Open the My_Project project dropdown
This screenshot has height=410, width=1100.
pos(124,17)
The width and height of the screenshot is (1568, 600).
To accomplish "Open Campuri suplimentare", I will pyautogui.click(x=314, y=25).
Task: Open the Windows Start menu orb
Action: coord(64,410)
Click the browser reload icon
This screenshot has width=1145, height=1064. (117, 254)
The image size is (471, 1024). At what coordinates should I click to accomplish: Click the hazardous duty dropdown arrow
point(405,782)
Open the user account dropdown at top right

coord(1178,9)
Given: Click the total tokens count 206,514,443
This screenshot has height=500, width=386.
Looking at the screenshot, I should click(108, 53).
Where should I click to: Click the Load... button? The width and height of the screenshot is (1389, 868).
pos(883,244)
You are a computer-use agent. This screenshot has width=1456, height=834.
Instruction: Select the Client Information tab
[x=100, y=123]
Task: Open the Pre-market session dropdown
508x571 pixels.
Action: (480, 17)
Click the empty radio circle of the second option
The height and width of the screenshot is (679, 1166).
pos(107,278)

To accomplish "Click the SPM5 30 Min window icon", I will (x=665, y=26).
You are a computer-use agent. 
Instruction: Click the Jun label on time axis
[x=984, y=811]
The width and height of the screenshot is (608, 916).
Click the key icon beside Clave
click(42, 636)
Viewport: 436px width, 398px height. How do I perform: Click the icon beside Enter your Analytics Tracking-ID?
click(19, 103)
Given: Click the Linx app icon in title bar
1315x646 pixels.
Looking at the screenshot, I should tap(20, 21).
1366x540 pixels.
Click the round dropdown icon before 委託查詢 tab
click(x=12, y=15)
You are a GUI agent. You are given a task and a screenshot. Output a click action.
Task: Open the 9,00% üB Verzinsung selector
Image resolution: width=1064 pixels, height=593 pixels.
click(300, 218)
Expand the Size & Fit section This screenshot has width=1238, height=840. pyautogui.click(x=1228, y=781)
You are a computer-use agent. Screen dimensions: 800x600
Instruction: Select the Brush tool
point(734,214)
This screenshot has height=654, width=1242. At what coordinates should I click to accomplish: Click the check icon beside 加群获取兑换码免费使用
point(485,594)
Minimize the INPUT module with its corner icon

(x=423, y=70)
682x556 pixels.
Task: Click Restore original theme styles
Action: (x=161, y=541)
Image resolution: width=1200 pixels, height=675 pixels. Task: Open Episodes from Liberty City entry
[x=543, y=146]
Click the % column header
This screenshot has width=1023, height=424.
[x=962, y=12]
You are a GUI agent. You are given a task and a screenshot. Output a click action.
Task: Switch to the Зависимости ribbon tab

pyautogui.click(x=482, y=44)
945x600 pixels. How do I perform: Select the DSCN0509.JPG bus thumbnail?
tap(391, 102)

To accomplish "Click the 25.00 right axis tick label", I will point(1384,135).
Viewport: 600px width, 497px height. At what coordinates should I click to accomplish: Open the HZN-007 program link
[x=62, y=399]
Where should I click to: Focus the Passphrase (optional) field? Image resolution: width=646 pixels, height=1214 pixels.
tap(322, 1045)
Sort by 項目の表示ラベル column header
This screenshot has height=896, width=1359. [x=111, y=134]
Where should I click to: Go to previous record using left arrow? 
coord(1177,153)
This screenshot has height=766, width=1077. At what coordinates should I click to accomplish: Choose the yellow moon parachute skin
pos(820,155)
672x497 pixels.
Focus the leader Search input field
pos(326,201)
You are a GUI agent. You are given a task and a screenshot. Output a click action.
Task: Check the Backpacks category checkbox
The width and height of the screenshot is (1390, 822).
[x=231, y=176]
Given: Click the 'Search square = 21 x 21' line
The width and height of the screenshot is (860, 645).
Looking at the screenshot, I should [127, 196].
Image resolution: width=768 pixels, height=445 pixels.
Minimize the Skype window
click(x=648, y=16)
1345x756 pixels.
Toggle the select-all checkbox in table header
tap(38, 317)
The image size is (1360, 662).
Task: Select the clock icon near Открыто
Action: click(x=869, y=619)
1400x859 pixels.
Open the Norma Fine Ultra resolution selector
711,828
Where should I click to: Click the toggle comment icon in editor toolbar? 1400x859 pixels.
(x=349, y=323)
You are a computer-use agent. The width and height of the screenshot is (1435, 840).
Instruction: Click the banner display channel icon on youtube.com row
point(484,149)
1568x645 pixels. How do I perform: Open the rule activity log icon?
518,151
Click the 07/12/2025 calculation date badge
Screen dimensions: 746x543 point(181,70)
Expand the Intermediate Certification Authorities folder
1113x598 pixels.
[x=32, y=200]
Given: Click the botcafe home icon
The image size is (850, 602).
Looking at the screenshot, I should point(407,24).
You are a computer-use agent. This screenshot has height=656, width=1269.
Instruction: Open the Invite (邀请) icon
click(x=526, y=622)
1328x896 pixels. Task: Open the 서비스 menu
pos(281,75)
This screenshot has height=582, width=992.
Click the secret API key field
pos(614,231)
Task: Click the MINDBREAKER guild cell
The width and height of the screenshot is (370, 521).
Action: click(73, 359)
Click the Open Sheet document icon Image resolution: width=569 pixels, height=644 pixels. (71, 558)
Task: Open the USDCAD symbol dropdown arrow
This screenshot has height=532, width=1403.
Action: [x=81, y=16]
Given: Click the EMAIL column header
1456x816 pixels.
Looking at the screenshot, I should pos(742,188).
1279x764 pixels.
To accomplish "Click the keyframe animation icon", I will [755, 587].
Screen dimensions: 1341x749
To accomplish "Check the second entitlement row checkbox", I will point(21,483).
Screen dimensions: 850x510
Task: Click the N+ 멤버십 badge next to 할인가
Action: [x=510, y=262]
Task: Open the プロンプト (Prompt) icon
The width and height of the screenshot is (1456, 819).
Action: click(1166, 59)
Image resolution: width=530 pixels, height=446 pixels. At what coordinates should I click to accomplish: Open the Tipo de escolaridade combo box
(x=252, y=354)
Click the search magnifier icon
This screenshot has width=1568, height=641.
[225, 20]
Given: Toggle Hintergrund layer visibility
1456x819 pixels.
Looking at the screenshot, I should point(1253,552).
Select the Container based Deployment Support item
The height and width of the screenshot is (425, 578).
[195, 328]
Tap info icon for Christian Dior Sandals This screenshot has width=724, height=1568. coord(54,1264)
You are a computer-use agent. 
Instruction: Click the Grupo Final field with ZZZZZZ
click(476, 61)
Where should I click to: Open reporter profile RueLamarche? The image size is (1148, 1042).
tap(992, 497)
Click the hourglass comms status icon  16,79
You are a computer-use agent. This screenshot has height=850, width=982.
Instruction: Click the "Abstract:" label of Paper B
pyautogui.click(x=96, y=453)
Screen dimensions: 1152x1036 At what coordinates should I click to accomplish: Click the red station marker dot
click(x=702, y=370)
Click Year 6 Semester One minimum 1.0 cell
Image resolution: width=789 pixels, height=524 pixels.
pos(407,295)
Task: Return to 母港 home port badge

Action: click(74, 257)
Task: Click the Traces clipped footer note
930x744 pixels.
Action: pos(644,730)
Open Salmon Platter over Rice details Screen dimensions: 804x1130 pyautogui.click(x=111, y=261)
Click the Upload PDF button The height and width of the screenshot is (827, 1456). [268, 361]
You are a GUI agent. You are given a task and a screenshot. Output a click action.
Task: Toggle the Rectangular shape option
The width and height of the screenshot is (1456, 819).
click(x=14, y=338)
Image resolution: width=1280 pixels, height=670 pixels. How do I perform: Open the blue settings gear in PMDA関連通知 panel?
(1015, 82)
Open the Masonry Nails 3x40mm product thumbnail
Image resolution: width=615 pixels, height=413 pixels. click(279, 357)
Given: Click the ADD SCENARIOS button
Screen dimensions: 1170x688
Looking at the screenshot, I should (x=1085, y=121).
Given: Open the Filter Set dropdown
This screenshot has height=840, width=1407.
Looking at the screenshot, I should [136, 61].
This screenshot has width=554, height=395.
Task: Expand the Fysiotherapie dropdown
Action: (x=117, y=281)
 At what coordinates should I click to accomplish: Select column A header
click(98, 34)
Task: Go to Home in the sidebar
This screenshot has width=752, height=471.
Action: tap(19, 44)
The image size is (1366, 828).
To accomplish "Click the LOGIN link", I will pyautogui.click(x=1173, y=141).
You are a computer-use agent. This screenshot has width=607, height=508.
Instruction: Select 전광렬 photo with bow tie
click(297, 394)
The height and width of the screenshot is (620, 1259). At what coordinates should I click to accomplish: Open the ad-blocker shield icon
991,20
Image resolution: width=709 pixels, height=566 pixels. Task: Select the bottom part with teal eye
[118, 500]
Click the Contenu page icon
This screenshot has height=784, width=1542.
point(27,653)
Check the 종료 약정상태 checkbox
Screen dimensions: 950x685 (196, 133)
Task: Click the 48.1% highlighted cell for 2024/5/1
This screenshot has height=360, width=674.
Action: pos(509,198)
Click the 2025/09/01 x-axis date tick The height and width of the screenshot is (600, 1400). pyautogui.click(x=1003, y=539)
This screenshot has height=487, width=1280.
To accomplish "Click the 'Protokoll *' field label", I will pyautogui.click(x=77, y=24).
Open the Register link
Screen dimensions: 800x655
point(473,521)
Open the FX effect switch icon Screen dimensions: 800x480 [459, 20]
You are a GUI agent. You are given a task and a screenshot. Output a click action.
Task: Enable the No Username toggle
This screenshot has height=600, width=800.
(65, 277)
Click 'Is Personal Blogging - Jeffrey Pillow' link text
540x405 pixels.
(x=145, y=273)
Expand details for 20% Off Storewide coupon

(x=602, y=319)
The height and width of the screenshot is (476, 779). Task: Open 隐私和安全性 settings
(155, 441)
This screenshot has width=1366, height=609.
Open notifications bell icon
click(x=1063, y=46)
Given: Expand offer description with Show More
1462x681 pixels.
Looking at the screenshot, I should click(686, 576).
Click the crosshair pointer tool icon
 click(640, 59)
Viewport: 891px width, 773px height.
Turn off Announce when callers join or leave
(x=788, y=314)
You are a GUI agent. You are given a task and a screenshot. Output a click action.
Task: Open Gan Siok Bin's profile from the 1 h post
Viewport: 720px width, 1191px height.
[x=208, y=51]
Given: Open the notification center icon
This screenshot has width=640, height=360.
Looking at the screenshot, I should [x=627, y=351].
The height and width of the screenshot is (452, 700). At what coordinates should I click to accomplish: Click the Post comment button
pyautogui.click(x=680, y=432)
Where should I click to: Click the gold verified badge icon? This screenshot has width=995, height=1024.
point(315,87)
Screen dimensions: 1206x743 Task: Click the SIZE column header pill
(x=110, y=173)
──────────
STATED EXERCISE: Copy the rows above word for word, from the line containing "Task: Click the MINDBREAKER guild cell" through the line containing "Tap info icon", both included.

SOLUTION TO THE EXERCISE:
Task: Click the MINDBREAKER guild cell
The width and height of the screenshot is (370, 521).
Action: click(73, 359)
Click the Open Sheet document icon Image resolution: width=569 pixels, height=644 pixels. (71, 558)
Task: Open the USDCAD symbol dropdown arrow
This screenshot has height=532, width=1403.
Action: [x=81, y=16]
Given: Click the EMAIL column header
1456x816 pixels.
Looking at the screenshot, I should pos(742,188).
1279x764 pixels.
To accomplish "Click the keyframe animation icon", I will [755, 587].
Screen dimensions: 1341x749
To accomplish "Check the second entitlement row checkbox", I will point(21,483).
Screen dimensions: 850x510
Task: Click the N+ 멤버십 badge next to 할인가
Action: [x=510, y=262]
Task: Open the プロンプト (Prompt) icon
The width and height of the screenshot is (1456, 819).
Action: click(1166, 59)
Image resolution: width=530 pixels, height=446 pixels. At what coordinates should I click to accomplish: Open the Tipo de escolaridade combo box
(x=252, y=354)
Click the search magnifier icon
This screenshot has width=1568, height=641.
[225, 20]
Given: Toggle Hintergrund layer visibility
1456x819 pixels.
Looking at the screenshot, I should point(1253,552).
Select the Container based Deployment Support item
The height and width of the screenshot is (425, 578).
[195, 328]
Tap info icon for Christian Dior Sandals This screenshot has width=724, height=1568. coord(54,1264)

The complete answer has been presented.